In addition to guys who call their friends "buddies," I also have trouble trusting guys who identify themselves and their buddies by their surname. "Churchwell, what up? This is Ritter. Call me back, brah!" I also don't trust characters in TV shows and movies who do this, especially when it's a man and a woman who want to nail each other. I've never known any wannabe couples in real life, even if they were couples for one night only, who addressed each other that way. Joel and Maggie called each other Fleischman and O'Connell on Northern Exposure, from what I remember, and Pacey called everybody by their surnames on Dawson's Creek, which got weird once he was going after Joey Potter.
Oh yeah, I should mention that I'm obsessed with Dawson's Creek. It's a terrible show in many ways, but it's great wake-up TV at 8 AM every weekday on TBS, so I can't really complain. I recently saw the end of the episode in which Joey lost her virginity to Pacey. Joshua Jackson, who plays Pacey, was going through a puffy period at the time (eating too many fried shrimp on location in Wilmington, NC, maybe?), so at the end of the episode when Joey takes off Pacey's shirt, I wonder if Josh began to regret canceling his workouts with the WB's on-set personal trainer so he could play more video games in his dressing room. Let this be a lesson, young Hollywood stars.
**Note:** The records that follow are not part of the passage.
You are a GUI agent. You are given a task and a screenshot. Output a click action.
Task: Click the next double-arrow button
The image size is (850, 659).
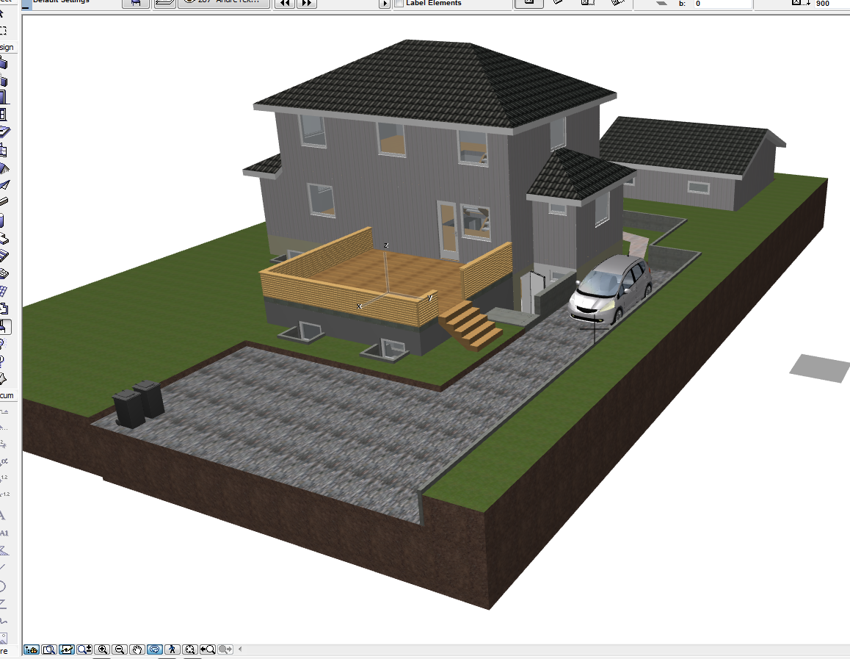point(307,4)
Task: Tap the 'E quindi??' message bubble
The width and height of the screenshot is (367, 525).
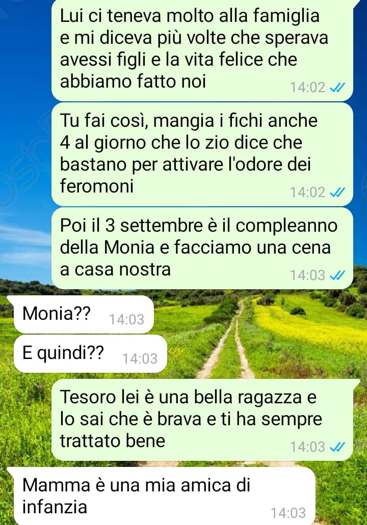Action: coord(90,353)
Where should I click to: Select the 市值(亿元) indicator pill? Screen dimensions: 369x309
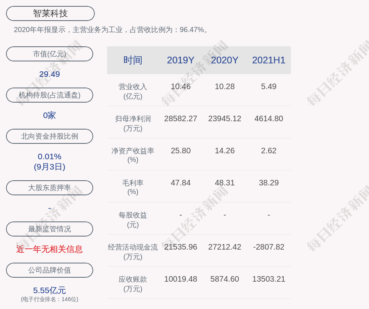pyautogui.click(x=49, y=54)
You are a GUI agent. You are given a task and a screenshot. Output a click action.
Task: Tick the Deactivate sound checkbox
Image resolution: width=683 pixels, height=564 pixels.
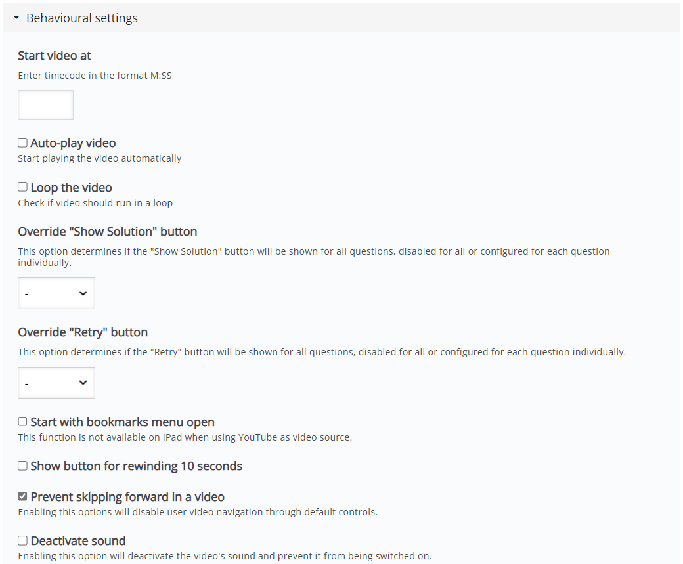(x=22, y=540)
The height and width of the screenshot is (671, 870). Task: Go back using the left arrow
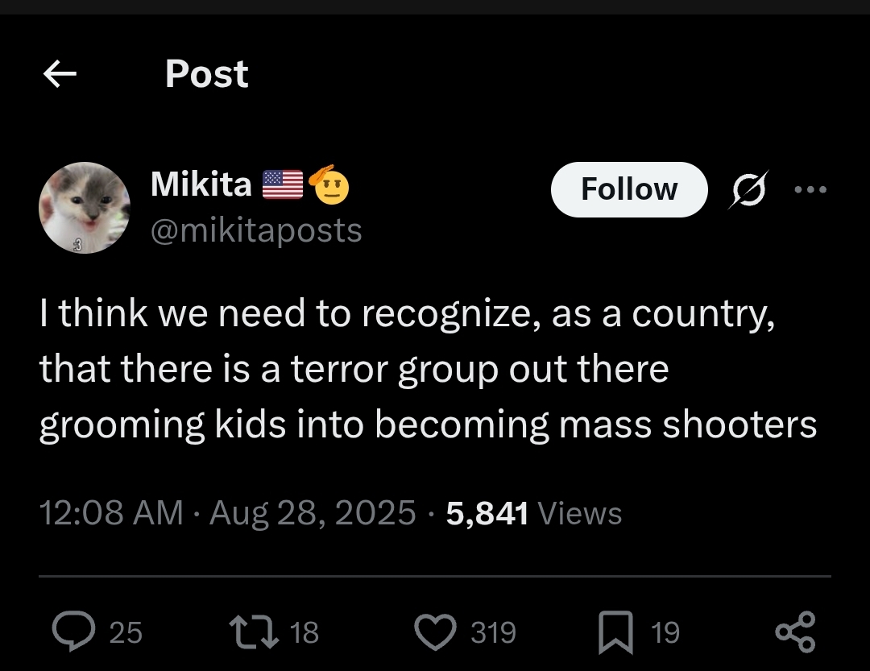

Here's one complaint about Dawson's Creek, although I've grown to love this facet of the show—most of the major characters start out hating any new character who's introduced, because the new characters almost always come across as blowhards before they eventually drop their guard. Sometimes Dawson, Pacey, Joey, and Jen, the main characters on the show, want to sleep with these blowhards, but sometimes they don't. Sometimes the blowhards are old people who can teach life lessons to the younger characters, sometimes they're rich teenagers who really just need a hug, and sometimes they're soulful bartenders working their way through college who don't have the patience to deal with rich teenagers with fake IDs demanding pitchers of beer in lieu of hugs.
My favorite regular character is probably "Grams," Jen's grandma, who speaks in a ludicrous "Pepperidge Farm" accent. Yeah, I realize the show's set in Massachusetts and Grams has a New England accent, but I wonder what the actress who plays Grams sounds like in real life. If she sounds nothing like her TV counterpart, then she owes me a free bag of Milanos.
My favorite season is the sixth and final season, because it's obvious at that point that none of the stars or the writers really want to be there anymore. (The final season is sometimes the most fascinating season for almost any long-running show for that very reason. Watch the fifth and final season of Moonlighting once it comes out on DVD just to see how bored Bruce Willis and Cybill Shepherd look, especially since Die Hard had already come out and made Willis a movie star.) Besides, the show started with the main characters in high school, and whenever TV shows about teenagers extend beyond the high school years, the writers run into the problem of how to keep the main characters together in a realistic way once it's time for them to head off to college.
Another great thing about shows like Dawson's Creek is that everybody hooks up with everybody else. Dawson lost Joey to Pacey, who helped her lose her virginity, but don't worry, 'cause Dawson finally nailed her in season six. Hells yeah, Dawson! Dawson got his virginity out of the way in season five with the help of Jen. Luckily, we never had to watch Jen and Pacey get it on. Wait, scratch that—they did make out a few times and discuss having a sex-with-no-strings-attached relationship in season three. Wow, these teenage soap operas sure are incestuous. Did I miss an episode in which Jen and Joey experimented together? Probably not, but just when I thought I'd seen it all, there was an episode in season four in which Jack, the token gay character, made out with Jen while they were drunk! Now I'm waiting to discover an episode in which Dawson's dad has a one-night affair with Grams.
But the bottom line is that I love Dawson's Creek for its non-nutritional value, and therefore (almost) all of my sarcastic comments about it are made out of love. You've won me over, Capeside High Class of '01! Keep up the good-natured incest.